*** Supplied data ***
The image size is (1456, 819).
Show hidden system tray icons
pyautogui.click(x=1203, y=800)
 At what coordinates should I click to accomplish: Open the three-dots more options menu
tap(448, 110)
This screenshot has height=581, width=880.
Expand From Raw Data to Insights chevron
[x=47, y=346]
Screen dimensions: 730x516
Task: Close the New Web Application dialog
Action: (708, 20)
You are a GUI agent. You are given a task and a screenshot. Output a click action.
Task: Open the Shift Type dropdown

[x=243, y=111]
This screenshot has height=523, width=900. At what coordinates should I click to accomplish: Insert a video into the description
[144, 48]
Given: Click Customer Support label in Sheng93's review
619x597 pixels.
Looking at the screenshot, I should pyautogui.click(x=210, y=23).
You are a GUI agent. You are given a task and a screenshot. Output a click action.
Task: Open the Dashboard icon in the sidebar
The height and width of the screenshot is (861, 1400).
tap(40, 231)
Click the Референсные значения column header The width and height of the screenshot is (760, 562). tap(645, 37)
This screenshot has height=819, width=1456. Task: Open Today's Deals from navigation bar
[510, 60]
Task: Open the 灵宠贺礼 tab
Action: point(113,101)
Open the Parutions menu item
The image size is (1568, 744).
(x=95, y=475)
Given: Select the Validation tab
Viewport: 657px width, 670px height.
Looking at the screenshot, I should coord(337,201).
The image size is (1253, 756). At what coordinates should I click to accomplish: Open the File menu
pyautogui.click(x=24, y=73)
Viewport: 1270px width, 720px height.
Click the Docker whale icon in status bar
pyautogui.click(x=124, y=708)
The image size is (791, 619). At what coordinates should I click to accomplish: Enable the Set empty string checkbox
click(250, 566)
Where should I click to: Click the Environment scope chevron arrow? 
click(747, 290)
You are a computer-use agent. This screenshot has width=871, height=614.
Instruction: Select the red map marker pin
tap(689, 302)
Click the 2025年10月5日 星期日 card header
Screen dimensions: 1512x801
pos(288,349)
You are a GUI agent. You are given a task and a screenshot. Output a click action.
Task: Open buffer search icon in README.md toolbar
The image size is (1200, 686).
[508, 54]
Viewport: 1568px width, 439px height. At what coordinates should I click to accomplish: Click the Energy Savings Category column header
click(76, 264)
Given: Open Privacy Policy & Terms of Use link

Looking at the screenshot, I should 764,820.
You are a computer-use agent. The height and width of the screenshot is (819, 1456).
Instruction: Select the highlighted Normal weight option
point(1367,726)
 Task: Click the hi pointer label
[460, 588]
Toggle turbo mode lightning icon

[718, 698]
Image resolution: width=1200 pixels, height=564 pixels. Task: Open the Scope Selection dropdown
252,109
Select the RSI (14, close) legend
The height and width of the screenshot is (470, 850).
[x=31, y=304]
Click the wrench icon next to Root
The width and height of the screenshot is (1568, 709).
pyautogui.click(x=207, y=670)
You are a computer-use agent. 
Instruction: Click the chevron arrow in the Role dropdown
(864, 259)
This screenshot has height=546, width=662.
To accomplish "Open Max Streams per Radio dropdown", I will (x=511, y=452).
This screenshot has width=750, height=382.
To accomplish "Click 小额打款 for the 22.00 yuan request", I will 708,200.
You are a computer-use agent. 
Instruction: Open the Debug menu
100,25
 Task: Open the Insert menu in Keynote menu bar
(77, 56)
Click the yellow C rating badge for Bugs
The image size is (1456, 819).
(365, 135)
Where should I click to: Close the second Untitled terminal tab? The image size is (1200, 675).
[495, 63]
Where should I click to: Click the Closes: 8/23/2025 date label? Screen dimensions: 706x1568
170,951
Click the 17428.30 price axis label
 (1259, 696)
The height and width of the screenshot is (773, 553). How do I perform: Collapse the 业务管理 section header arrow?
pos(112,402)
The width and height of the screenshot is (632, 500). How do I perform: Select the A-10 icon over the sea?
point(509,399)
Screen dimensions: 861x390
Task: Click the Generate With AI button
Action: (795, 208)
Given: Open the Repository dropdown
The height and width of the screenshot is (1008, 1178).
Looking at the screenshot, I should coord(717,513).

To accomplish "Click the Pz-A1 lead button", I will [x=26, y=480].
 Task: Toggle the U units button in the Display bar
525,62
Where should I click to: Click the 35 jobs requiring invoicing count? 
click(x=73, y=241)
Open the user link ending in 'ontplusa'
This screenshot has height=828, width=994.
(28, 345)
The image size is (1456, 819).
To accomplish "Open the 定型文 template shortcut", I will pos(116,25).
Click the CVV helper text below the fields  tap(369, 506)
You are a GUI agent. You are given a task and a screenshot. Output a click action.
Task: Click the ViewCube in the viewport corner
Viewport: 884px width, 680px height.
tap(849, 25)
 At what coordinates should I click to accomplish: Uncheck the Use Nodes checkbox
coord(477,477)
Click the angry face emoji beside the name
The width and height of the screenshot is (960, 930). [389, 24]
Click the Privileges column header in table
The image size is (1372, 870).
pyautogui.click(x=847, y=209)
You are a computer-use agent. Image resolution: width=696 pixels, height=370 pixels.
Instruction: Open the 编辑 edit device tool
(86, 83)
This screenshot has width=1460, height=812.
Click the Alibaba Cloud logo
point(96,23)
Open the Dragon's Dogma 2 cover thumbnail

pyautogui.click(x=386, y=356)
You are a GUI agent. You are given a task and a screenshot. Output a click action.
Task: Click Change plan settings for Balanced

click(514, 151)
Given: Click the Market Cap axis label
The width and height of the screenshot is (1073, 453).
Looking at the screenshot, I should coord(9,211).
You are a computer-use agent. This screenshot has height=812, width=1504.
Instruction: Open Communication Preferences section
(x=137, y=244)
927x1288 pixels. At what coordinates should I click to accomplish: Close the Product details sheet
***
● The exercise
Can you transcribe the listing word for word, starting at its first line and ending at the line that contains "Looking at the screenshot, I should coord(337,201).", with both of those lines included?

● Answer to the problem
The image size is (1456, 819).
Show hidden system tray icons
pyautogui.click(x=1203, y=800)
 At what coordinates should I click to accomplish: Open the three-dots more options menu
tap(448, 110)
This screenshot has height=581, width=880.
Expand From Raw Data to Insights chevron
[x=47, y=346]
Screen dimensions: 730x516
Task: Close the New Web Application dialog
Action: (708, 20)
You are a GUI agent. You are given a task and a screenshot. Output a click action.
Task: Open the Shift Type dropdown

[x=243, y=111]
This screenshot has height=523, width=900. At what coordinates should I click to accomplish: Insert a video into the description
[144, 48]
Given: Click Customer Support label in Sheng93's review
619x597 pixels.
Looking at the screenshot, I should pyautogui.click(x=210, y=23).
You are a GUI agent. You are given a task and a screenshot. Output a click action.
Task: Open the Dashboard icon in the sidebar
The height and width of the screenshot is (861, 1400).
tap(40, 231)
Click the Референсные значения column header The width and height of the screenshot is (760, 562). tap(645, 37)
This screenshot has height=819, width=1456. Task: Open Today's Deals from navigation bar
[510, 60]
Task: Open the 灵宠贺礼 tab
Action: point(113,101)
Open the Parutions menu item
The image size is (1568, 744).
(x=95, y=475)
Given: Select the Validation tab
Viewport: 657px width, 670px height.
Looking at the screenshot, I should coord(337,201).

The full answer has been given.